Now as I write its late September and that summer we were so looking forward too is fast fading away. Somewhere in the back of my mind I hear Pete Seeger singing, “Where have all the flowers gone, long time passingWhere have all the flowers gone, long time ago.” Memorial Day, the fourth of July, the State Fair and Labor Day are in the past now too and so now we wait for Autumn. The days are growing shorter, and summer 2019 is on its way into history.

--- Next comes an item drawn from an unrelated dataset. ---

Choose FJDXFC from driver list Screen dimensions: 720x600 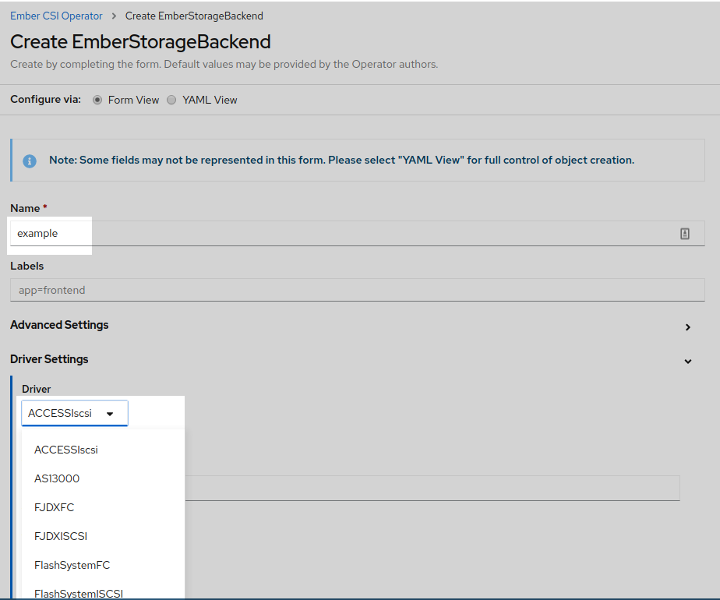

I try to think of all of the things I wanted to accomplish this summer and yes some of them got done and some of them were relegated to another time and another day, knowing full well at my age that another day and time is tenuous at best. Last spring I tore out another coupon from that book of life we all live with for one more summer and cashed it in. It’s a book that you can’t look ahead in, only back at and its pages, at least for me are becoming fewer and fewer. Some people can simply ignore the passing of life but that way of procrastinating can leave you with regrets someday that you didn’t do the things you wanted to do, when you could and life is so fickle it can all change in a hurry.  I think when all is said and done, it will be the summers of my life that will be remembered as the fondest and maybe that’s why we follow the sun in the winter months, looking for that elusive eternal summer. Winter up north is a time of hardship for many with it’s cold dark nights, snow and ice and we feel blessed to escape its icy blast. Life goes on for those who can’t escape it and I hope that their days in the sun will come too. But as much as you look forward to leaving in the fall you also looking forward to returning in the spring, to a place where our creator did some of his best work and I’m betting it was a warm spring day when that idea struck him.